To achieve a broader cultural shift, top-down buy-in and sponsorship are essential. Across all functions, not just marketing, there has to be a shift whereby the implications of consumer learning are considered in critical decisions, and conversations move from being primarily internally focused to including consumer perspectives.

Each individual needs to consider how they ensure they are aware of external changes – their competitors, market environment, innovation and technology, trends, and consumer motivations. If the business does not demand consumer inputs into critical decisions, change will not happen.

In addition, you need a bolder team of specialists to inspire and sustain the change.

A different mission and purpose

Traditionally, planning and insights teams care about consumer learning and data.
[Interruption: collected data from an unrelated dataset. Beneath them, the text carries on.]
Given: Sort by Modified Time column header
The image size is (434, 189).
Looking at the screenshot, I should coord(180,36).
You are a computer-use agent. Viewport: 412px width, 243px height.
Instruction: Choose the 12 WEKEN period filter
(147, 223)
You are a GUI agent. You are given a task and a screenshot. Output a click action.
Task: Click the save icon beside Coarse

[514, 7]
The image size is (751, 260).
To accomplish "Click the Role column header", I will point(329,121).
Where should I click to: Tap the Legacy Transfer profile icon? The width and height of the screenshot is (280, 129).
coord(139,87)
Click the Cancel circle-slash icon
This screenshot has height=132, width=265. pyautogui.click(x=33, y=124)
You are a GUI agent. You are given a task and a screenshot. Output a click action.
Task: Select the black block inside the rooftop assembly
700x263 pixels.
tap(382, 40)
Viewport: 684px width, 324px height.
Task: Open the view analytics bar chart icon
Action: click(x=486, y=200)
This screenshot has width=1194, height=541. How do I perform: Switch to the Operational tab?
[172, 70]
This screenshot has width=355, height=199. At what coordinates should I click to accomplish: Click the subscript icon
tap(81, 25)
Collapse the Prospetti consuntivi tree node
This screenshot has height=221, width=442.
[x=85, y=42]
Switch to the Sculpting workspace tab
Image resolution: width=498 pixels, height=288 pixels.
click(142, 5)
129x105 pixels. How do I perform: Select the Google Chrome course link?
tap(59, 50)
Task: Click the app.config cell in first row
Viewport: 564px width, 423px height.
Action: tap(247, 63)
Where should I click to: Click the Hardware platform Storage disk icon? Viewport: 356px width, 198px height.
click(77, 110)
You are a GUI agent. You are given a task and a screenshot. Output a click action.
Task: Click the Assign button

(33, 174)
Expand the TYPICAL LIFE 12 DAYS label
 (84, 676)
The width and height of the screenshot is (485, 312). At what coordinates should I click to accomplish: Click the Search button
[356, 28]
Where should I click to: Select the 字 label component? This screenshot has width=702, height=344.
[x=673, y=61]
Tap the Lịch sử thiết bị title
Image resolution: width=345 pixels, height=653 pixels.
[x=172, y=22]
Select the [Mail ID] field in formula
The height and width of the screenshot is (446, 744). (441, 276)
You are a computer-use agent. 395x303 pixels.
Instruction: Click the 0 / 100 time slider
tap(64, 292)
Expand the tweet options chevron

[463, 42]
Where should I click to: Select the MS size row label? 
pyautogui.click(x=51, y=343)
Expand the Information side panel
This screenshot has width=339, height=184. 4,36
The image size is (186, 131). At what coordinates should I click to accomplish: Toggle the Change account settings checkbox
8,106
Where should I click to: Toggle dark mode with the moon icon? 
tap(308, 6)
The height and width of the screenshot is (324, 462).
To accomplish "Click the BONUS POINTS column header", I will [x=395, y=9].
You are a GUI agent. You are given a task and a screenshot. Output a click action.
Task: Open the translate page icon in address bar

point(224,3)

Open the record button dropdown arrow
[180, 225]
Often, they describe themselves as the voice of the consumer, which drives me crazy. CEOs don’t care about these things.

A great planning team must align itself with the business’s long-term ambition. At Diageo, we articulate planning’s purpose as ‘leading the total business with ideas and insights that sell more’. We place the emphasis on our roles as business leaders first and foremost, on having a breadth of impact beyond marketing, and on being agents of change.

To become truly consumer-centric as an organisation you need to drive a cultural shift that goes across the whole business and a more progressive insights department to nurture consumer-centricity.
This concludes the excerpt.